- Right fielder
- Born: February 18, 1851 St. Joseph, Missouri, U.S.
- Died: April 12, 1941 (aged 90) Indianapolis, Indiana, U.S.
- Batted: UnknownThrew: Unknown

MLB debut
- August 29, 1874, for the Baltimore Canaries

Last MLB appearance
- August 29, 1874, for the Baltimore Canaries

MLB statistics
- Batting Average: .250
- Home Runs: 0
- RBI: 0
- Stats at Baseball Reference

Teams
- Baltimore Canaries (1874);

= Frederick Boardman =

American baseball player (1851–1941)

Frederick Stanley Boardman (February 18, 1851 – April 12, 1941) was an American baseball player.
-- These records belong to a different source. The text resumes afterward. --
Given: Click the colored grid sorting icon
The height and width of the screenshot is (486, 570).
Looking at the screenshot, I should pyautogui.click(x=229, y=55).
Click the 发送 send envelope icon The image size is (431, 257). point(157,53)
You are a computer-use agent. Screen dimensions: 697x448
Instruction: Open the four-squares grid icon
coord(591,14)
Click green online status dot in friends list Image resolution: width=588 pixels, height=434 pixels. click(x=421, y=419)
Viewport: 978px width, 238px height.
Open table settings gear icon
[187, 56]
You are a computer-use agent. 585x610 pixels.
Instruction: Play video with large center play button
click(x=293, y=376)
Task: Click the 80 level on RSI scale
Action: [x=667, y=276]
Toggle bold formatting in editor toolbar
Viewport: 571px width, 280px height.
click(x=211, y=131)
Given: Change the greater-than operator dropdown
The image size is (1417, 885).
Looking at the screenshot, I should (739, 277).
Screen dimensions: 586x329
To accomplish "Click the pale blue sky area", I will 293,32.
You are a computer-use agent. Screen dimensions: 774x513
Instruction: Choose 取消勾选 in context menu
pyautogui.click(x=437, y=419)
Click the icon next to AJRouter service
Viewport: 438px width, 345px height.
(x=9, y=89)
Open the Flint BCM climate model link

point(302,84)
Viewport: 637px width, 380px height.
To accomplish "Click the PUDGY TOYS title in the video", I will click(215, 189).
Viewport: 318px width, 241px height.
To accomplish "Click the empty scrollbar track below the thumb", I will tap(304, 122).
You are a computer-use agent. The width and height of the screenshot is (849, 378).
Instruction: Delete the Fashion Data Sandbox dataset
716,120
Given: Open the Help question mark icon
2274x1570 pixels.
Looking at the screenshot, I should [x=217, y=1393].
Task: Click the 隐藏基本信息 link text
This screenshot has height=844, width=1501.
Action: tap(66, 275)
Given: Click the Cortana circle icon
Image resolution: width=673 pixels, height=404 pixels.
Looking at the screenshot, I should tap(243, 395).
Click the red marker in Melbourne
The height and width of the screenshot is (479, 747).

Boardman was born in 1851 in St. Joseph, Missouri. According to baseball historian David Nemec, he was an "auxiliary player" in Chicago for many years. He appeared in one game in Major League Baseball as a right fielder for the Baltimore Canaries in the National Association during the 1874 baseball season. His lone appearance with the Canaries came about when the team visited Chicago and was in need of an outfielder. The Chicago White Stockings won the game by a 4–0 score. During the 1875 season, he worked as an umpire in the National Association. He died in 1941 in Indianapolis, at age 90. At the time of his death he had been the last living player from the 1874 season.